Protein concentration measurements showed a loss of ~10–15% of protein during dialysis. A Bradford assay was used for protein concentration determination, as it provided the most accurate results compared to fluorescamine, Biuret, BCA, and absorbance at 280 nm.
5.5. Cleavage of SN fusion protein from rSP-B (Δ7NTC48S-SP-B-6His)
The lyophilized protein sample was resuspended in a 2 ml volume of 70% formic acid. A few small crystals of cyanogen bromide (CNBr 97%, Acros Organics) on the tip of a small spatula, were added to the sample [81]. The vial was wrapped in aluminum foil and was left for 1 to 2 days at room temperature. The reaction was stopped by diluting the sample with distilled water (1:15 dilution). The solution was flash frozen and lyophilized (typical mass after lyophilization was 9 mg). The resulting lyophilisate was resuspended in 5 ml of binding buffer B (6 M urea, 0.5% (w/v) CHAPS, TBS, 5 mM imidazole, pH 7.4) to prepare it for second stage IMAC purification as described in Section 5.6 below.
5.6. Second stage purification, folding, and detergent exchange
In the second purification stage, an additional IMAC column was used to separate rSP-B (Δ7NTC48S-SP-B-6His) from SN, to fold the protein on the column, and to exchange it into the desired detergent/lipid.
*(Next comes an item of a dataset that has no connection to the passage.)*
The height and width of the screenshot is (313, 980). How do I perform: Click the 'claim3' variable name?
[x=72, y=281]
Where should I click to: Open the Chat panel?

The CNBr digested sample from Section 5.5 was incubated with 5 ml of IMAC resin previously pre-equilibrated with binding buffer B. This was left to rotate on a rotary shaker overnight at room temperature in the PD-10 column. The next day, the flow through from the column, containing SN, was collected and the column was washed with 15 ml of the binding buffer B. The rSP-B [82] Δ7NTC48S-SP-B-6His) was renatured while still bound to the column by decreasing the concentration of urea in the column. This was done by washing the column with 10 ml of washing buffer (6 M urea, 0.5% CHAPS, TBS and 5 mM imidazole) in stepwise 1 M decrements of urea from 6 M to 0 M [82].
To remove the CHAPS, the column was then washed with 30 ml of 20 mM Tris-HCl buffer (pH 7.4). Following this, detergent exchange was performed by washing the resin with 3 column volumes (15 ml) of the desired detergent or lipid in Tris-HCl buffer (pH 7.4). In case of lipids, to prevent column clogging, the lipids were pre-treated with five cycles of freezing and thawing at 50°C, which is expected to reduce the size of the lipid vesicles [83–85]. Finally, rSP-B (Δ7NTC48S-SP-B-6His) was eluted from the column by washing it with 5 column volumes of the elution buffer, either with increasing imidazole concentration (as for first stage IMAC) or with decreased pH (pH 5).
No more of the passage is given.